Stillbirth occurs in 1 in 200 pregnancies – it’s more common than many women think, likely because it is a difficult topic for women to discuss. The cause of stillbirth is often unexplainable, and it leaves a lasting effect on patients and providers. Women and their doctors might be left wondering what they could have done differently to prevent the tragedy.
Because of the significance, a great deal of time, effort, and money has been spent investigating ways to decrease the frequency of stillbirth. While there is still much to learn, we know that the traditional preventive technique of “kick counts” is ineffective and that certain conditions or problems can increase the risk of stillbirth.
Can stillbirth be prevented?
In the past, doctors would routinely recommend “kick counts” to help women feel confident in their babies’ health leading up to delivery. We would tell women to sit quietly twice a day and count the number of times their babies moved.
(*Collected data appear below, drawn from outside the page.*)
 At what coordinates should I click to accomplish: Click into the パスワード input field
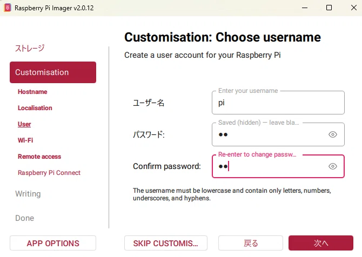pyautogui.click(x=270, y=134)
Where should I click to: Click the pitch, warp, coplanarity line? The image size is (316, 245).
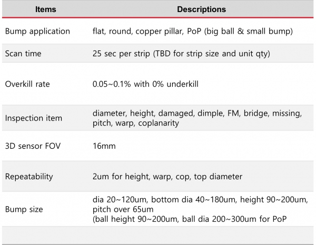click(x=136, y=123)
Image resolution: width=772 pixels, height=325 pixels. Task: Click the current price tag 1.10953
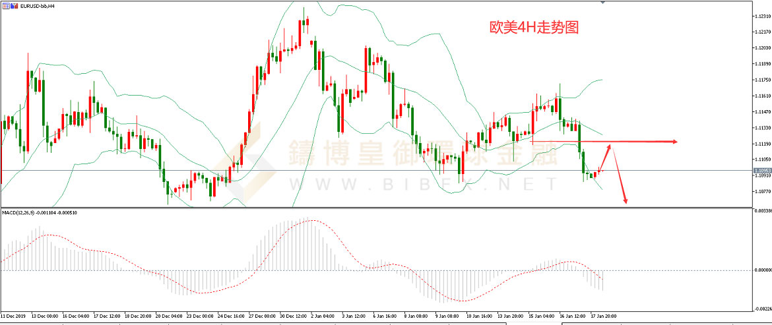[x=762, y=171]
At least 10 times in two hours is considered by many to be a normal amount of fetal movement.
However, not all women feel movements the same way, leading to inaccurate count data. Also, a woman’s ability to notice fetal movements goes down as she gets closer to her due date – it’s estimated that moms feel only about 15 percent of their babies’ movements the last month of pregnancy. This phenomenon is due, perhaps, to decreased room in the womb causing more subtle movements, which are less noticeable to the mother.
Because kick counts vary from one woman to another, doctors have tried to encourage women to present for evaluation when the baby is moving less than usual. Data from a large trial called Awareness of Fetal Movements and Care Package to Reduce Fetal Mortality (AFFIRM) examined this practice. The results were published in September 2018. AFFIRM researchers found that, even with use of extra sonograms and other studies for women with decreased fetal movement, there was no change in the rate of stillbirth. However, doctors were more likely to induce labor and perform a cesarean section, which is not a good thing.
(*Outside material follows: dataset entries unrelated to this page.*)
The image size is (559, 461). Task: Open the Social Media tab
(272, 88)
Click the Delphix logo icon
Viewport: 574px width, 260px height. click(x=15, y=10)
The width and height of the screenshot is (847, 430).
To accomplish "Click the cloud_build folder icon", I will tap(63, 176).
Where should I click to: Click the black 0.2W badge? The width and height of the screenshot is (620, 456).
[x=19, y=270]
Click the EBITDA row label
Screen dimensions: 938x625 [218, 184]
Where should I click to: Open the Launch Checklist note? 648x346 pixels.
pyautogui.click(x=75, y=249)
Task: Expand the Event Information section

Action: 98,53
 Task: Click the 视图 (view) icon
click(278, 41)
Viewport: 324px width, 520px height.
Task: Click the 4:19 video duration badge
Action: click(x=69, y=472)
What are the known causes of stillbirth?
Known risk factors for stillbirth can be grouped into three categories – those involving the baby, placenta, and mother.
Fetal risk factors
Fetuses with birth defects or a genetic disorder often are at increased risk of stillbirth. This is one of the reasons we offer genetic screening along with sonographic evaluation of your baby’s anatomy. If your doctor finds an issue or disorder, we might change how we manage your pregnancy.
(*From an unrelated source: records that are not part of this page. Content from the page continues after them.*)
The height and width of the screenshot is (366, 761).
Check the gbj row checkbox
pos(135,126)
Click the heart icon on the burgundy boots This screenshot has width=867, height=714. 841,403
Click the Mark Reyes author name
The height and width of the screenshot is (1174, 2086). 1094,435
Multiple gestations (twins, triplets, or more) are at increased risk of stillbirth, as are fetuses that were conceived with the help of fertility treatments. For this reason, current recommendations are usually for transfer of only one egg during in vitro fertilization to decrease the risk of multiples.
Placental risk factors
Sometimes the placenta does not form and function correctly, which can lead to poor fetal growth and, eventually, a stillbirth. Providers track fetal growth through measurement of fundal height (measuring the woman’s abdomen with a tape measure) and ultrasounds (if the fundal measurement is abnormal) to attempt to prevent fetal complications or stillbirth.
Maternal risk factors
Stillbirths often occur in women with high-risk conditions, such as obesity, tobacco use during pregnancy, high blood pressure (preeclampsia), and diabetes. The risk is highest when these conditions are not well-managed. Women with such conditions might require more frequent prenatal visits, additional testing, admission to the hospital during pregnancy, or even early delivery to reduce the risk of maternal or fetal complications.
A few closing thoughts
Most stillbirths occur at or near a woman’s due date, and many are sudden and unexpected. Today, there is no known way to completely eliminate a woman’s risk of stillbirth. However, if you are a healthy woman with a normal sonogram and genetic screening, and you attend all of your prenatal appointments, the risk is very low. If you have a medical condition such as high blood pressure or diabetes, you can decrease the risk by working with your doctor to ensure your disease is well-controlled.
Stillbirth is tragic, and we continue to advance research into ways to further assess risk and reduce these life-altering events. If you experience stillbirth, resources are available to help you find strength and cope with your loss.